*** Source material Section Begins ***
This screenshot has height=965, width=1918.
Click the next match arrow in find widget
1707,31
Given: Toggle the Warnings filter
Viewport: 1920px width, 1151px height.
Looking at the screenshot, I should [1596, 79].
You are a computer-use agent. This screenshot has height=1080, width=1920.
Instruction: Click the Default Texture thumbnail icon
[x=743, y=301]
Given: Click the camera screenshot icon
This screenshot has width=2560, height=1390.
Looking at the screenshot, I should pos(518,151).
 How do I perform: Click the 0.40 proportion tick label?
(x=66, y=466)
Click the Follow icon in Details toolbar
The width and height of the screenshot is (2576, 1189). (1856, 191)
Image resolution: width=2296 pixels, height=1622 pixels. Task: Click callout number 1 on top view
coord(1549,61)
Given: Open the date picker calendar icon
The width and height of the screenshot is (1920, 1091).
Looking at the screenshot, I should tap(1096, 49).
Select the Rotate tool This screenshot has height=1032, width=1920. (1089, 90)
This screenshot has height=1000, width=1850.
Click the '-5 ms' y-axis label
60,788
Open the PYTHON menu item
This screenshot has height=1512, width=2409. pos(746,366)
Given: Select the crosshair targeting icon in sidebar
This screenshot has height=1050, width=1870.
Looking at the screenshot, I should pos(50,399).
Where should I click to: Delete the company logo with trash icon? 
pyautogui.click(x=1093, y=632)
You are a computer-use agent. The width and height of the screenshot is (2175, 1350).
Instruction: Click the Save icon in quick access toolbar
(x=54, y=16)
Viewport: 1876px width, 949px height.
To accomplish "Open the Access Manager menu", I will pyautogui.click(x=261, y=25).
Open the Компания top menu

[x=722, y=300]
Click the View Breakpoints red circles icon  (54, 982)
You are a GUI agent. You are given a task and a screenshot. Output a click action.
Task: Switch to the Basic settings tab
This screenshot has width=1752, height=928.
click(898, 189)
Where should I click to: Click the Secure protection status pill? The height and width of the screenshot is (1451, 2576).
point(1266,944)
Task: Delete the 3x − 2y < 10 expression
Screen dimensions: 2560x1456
*** Source material Section Ends ***
◆ **Requirement**
All entries must be given again exactly.

◆ **Finished exercise**
This screenshot has height=965, width=1918.
Click the next match arrow in find widget
1707,31
Given: Toggle the Warnings filter
Viewport: 1920px width, 1151px height.
Looking at the screenshot, I should [1596, 79].
You are a computer-use agent. This screenshot has height=1080, width=1920.
Instruction: Click the Default Texture thumbnail icon
[x=743, y=301]
Given: Click the camera screenshot icon
This screenshot has width=2560, height=1390.
Looking at the screenshot, I should pos(518,151).
 How do I perform: Click the 0.40 proportion tick label?
(x=66, y=466)
Click the Follow icon in Details toolbar
The width and height of the screenshot is (2576, 1189). (1856, 191)
Image resolution: width=2296 pixels, height=1622 pixels. Task: Click callout number 1 on top view
coord(1549,61)
Given: Open the date picker calendar icon
The width and height of the screenshot is (1920, 1091).
Looking at the screenshot, I should tap(1096, 49).
Select the Rotate tool This screenshot has height=1032, width=1920. (1089, 90)
This screenshot has height=1000, width=1850.
Click the '-5 ms' y-axis label
60,788
Open the PYTHON menu item
This screenshot has height=1512, width=2409. pos(746,366)
Given: Select the crosshair targeting icon in sidebar
This screenshot has height=1050, width=1870.
Looking at the screenshot, I should pos(50,399).
Where should I click to: Delete the company logo with trash icon? 
pyautogui.click(x=1093, y=632)
You are a computer-use agent. The width and height of the screenshot is (2175, 1350).
Instruction: Click the Save icon in quick access toolbar
(x=54, y=16)
Viewport: 1876px width, 949px height.
To accomplish "Open the Access Manager menu", I will pyautogui.click(x=261, y=25).
Open the Компания top menu

[x=722, y=300]
Click the View Breakpoints red circles icon  (54, 982)
You are a GUI agent. You are given a task and a screenshot. Output a click action.
Task: Switch to the Basic settings tab
This screenshot has width=1752, height=928.
click(898, 189)
Where should I click to: Click the Secure protection status pill? The height and width of the screenshot is (1451, 2576).
point(1266,944)
Task: Delete the 3x − 2y < 10 expression
Screen dimensions: 2560x1456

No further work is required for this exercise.